Records of locating words and elements
============

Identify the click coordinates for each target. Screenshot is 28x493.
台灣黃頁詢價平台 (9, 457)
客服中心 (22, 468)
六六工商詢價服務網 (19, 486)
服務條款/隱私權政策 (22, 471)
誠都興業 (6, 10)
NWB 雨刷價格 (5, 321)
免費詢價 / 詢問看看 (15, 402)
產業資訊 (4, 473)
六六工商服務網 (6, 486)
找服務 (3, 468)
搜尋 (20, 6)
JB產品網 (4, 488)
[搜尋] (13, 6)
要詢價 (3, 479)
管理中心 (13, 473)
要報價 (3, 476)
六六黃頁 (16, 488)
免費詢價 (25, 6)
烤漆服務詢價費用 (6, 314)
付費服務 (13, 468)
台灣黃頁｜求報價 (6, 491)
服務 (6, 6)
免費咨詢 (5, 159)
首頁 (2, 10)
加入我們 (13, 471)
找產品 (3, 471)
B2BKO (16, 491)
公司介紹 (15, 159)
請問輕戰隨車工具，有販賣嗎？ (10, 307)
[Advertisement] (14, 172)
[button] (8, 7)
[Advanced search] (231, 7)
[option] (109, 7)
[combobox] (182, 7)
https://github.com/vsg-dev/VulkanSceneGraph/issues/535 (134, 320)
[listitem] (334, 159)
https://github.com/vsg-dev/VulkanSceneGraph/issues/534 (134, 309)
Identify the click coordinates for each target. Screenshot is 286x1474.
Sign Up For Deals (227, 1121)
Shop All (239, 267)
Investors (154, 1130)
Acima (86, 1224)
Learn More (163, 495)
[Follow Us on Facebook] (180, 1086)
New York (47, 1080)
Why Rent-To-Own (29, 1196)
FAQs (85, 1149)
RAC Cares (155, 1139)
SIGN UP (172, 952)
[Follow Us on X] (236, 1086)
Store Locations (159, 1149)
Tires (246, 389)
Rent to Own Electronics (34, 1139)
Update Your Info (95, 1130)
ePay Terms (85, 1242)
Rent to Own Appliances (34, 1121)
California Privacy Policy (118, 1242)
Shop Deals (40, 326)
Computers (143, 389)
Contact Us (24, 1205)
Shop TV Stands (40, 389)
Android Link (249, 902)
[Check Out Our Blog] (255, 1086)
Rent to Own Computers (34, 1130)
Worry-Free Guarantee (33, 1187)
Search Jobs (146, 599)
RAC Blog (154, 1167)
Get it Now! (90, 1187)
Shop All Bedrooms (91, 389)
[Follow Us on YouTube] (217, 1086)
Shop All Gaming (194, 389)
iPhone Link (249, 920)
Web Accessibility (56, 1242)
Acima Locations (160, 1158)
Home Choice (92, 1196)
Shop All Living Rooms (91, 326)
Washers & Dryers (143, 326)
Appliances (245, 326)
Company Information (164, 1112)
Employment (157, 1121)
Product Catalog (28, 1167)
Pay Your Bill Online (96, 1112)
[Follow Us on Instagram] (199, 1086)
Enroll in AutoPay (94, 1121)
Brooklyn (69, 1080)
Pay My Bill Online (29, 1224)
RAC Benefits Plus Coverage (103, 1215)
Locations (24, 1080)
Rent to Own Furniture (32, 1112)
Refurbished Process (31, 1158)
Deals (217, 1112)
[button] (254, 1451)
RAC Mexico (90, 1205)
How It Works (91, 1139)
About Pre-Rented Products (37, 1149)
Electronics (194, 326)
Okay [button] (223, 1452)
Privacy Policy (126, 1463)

============

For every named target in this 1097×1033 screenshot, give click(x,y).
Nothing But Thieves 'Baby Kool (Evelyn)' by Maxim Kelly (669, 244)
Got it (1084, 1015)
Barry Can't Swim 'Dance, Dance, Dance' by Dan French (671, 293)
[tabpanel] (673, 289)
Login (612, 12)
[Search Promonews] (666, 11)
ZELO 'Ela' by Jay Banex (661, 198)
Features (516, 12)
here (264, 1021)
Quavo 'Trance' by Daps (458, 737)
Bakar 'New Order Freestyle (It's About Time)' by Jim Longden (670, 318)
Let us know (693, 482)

============

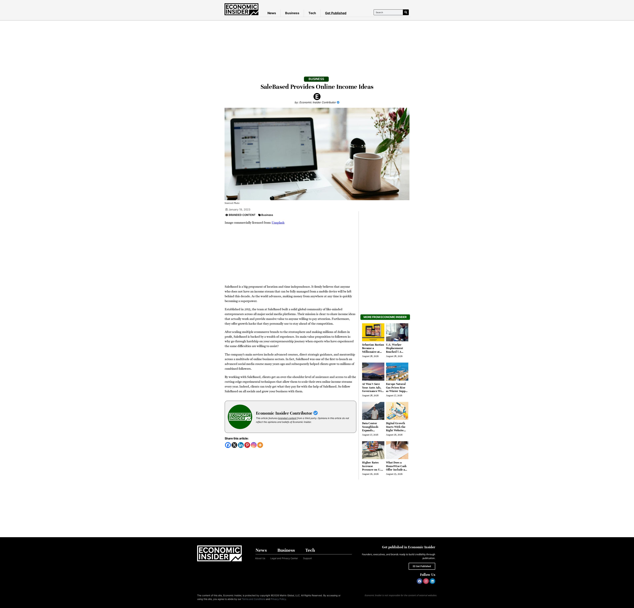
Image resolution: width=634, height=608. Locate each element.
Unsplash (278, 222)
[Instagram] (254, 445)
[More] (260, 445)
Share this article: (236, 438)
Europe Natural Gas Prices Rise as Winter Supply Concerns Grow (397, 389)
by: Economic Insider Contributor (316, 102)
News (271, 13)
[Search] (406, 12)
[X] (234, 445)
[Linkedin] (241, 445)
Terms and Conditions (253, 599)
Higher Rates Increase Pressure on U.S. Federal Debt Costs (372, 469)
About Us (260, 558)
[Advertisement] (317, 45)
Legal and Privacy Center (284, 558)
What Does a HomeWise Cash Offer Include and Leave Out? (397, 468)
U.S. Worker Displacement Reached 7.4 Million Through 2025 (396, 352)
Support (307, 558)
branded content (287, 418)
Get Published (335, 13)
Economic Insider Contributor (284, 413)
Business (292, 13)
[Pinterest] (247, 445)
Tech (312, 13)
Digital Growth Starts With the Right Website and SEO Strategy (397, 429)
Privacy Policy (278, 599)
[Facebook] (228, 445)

============

#### Challenge:
Rewrite the material starting with the line containing "Locations (24, 1080)" and going on through the line containing "Privacy Policy (126, 1463)", and add 23 to every coordinate in the answers. Give only those lines, with their requests unchanged.

#### Expected answer:
Locations (47, 1103)
Rent to Own Furniture (55, 1135)
Refurbished Process (54, 1181)
Deals (240, 1135)
[button] (277, 1474)
RAC Mexico (113, 1228)
How It Works (114, 1162)
About Pre-Rented Products (60, 1172)
Electronics (217, 349)
Okay [button] (246, 1475)
Privacy Policy (149, 1486)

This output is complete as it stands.